● Assignment
Look through the lines below; wherever the word "agent" appears, copy that line.

** Opening Excerpted data block **

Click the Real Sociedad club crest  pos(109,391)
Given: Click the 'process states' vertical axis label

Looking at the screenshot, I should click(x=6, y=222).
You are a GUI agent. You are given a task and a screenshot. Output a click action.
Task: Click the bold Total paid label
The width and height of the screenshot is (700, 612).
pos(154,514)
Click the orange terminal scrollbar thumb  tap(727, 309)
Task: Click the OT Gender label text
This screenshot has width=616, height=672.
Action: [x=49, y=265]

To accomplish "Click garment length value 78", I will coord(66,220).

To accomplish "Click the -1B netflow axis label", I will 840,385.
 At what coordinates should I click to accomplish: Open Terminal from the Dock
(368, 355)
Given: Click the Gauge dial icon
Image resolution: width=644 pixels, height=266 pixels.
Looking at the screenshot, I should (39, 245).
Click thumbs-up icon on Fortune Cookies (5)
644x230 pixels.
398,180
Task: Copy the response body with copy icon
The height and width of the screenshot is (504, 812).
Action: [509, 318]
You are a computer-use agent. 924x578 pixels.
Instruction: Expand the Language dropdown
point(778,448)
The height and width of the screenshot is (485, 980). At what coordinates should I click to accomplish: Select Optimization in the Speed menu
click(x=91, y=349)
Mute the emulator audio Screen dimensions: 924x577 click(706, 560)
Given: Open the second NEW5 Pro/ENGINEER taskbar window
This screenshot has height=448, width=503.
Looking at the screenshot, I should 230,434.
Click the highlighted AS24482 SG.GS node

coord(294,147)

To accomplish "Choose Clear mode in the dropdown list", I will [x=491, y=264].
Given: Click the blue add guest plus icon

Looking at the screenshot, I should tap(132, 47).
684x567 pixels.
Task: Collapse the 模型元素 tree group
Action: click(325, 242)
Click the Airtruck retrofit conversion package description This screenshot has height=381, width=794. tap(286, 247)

** Closing Excerpted data block **

● Your response
You are a GUI agent. You are given a task and a screenshot. Output a click action.
You are a computer-use agent. 924x578 pixels.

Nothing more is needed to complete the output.